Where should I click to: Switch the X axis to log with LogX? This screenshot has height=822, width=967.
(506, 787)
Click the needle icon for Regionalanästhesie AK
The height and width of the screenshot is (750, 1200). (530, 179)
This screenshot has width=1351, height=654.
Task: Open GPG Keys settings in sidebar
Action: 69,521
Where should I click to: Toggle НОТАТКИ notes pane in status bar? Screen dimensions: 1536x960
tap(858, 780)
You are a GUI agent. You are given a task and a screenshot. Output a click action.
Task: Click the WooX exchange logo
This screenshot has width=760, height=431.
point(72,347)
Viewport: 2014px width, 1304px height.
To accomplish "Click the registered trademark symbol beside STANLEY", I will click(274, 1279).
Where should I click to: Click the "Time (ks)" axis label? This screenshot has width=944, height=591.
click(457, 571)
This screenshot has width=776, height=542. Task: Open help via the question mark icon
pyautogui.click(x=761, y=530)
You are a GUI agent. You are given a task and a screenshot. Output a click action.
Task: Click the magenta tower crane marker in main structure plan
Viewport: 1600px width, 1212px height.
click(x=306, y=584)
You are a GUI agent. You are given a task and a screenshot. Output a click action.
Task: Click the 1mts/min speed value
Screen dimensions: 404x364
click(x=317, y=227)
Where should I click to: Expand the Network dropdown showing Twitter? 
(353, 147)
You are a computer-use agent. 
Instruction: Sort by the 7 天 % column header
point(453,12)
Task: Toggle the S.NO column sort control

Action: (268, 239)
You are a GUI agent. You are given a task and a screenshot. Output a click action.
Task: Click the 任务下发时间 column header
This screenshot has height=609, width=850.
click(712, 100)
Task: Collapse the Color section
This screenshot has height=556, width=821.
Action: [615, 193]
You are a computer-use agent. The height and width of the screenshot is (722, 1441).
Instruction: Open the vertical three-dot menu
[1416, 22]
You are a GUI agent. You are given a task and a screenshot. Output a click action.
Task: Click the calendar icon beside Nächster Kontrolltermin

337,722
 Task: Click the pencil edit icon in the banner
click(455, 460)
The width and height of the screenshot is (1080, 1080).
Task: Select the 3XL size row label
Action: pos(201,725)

==============================

§ YOUR TASK: Lay out the data above as a Markdown table with the columns Number and Line. Put each nonblank line in its own row, numbered in order.

§ OUTPUT OF THE EXERCISE:
| Number | Line |
|---|---|
| 1 | Where should I click to: Switch the X axis to log with LogX? This screenshot has height=822, width=967. |
| 2 | (506, 787) |
| 3 | Click the needle icon for Regionalanästhesie AK |
| 4 | The height and width of the screenshot is (750, 1200). (530, 179) |
| 5 | This screenshot has width=1351, height=654. |
| 6 | Task: Open GPG Keys settings in sidebar |
| 7 | Action: 69,521 |
| 8 | Where should I click to: Toggle НОТАТКИ notes pane in status bar? Screen dimensions: 1536x960 |
| 9 | tap(858, 780) |
| 10 | You are a GUI agent. You are given a task and a screenshot. Output a click action. |
| 11 | Task: Click the WooX exchange logo |
| 12 | This screenshot has width=760, height=431. |
| 13 | point(72,347) |
| 14 | Viewport: 2014px width, 1304px height. |
| 15 | To accomplish "Click the registered trademark symbol beside STANLEY", I will click(274, 1279). |
| 16 | Where should I click to: Click the "Time (ks)" axis label? This screenshot has width=944, height=591. |
| 17 | click(457, 571) |
| 18 | This screenshot has width=776, height=542. Task: Open help via the question mark icon |
| 19 | pyautogui.click(x=761, y=530) |
| 20 | You are a GUI agent. You are given a task and a screenshot. Output a click action. |
| 21 | Task: Click the magenta tower crane marker in main structure plan |
| 22 | Viewport: 1600px width, 1212px height. |
| 23 | click(x=306, y=584) |
| 24 | You are a GUI agent. You are given a task and a screenshot. Output a click action. |
| 25 | Task: Click the 1mts/min speed value |
| 26 | Screen dimensions: 404x364 |
| 27 | click(x=317, y=227) |
| 28 | Where should I click to: Expand the Network dropdown showing Twitter?  |
| 29 | (353, 147) |
| 30 | You are a computer-use agent.  |
| 31 | Instruction: Sort by the 7 天 % column header |
| 32 | point(453,12) |
| 33 | Task: Toggle the S.NO column sort control |
| 34 | Action: (268, 239) |
| 35 | You are a GUI agent. You are given a task and a screenshot. Output a click action. |
| 36 | Task: Click the 任务下发时间 column header |
| 37 | This screenshot has height=609, width=850. |
| 38 | click(712, 100) |
| 39 | Task: Collapse the Color section |
| 40 | This screenshot has height=556, width=821. |
| 41 | Action: [615, 193] |
| 42 | You are a computer-use agent. The height and width of the screenshot is (722, 1441). |
| 43 | Instruction: Open the vertical three-dot menu |
| 44 | [1416, 22] |
| 45 | You are a GUI agent. You are given a task and a screenshot. Output a click action. |
| 46 | Task: Click the calendar icon beside Nächster Kontrolltermin |
| 47 | 337,722 |
| 48 |  Task: Click the pencil edit icon in the banner |
| 49 | click(455, 460) |
| 50 | The width and height of the screenshot is (1080, 1080). |
| 51 | Task: Select the 3XL size row label |
| 52 | Action: pos(201,725) |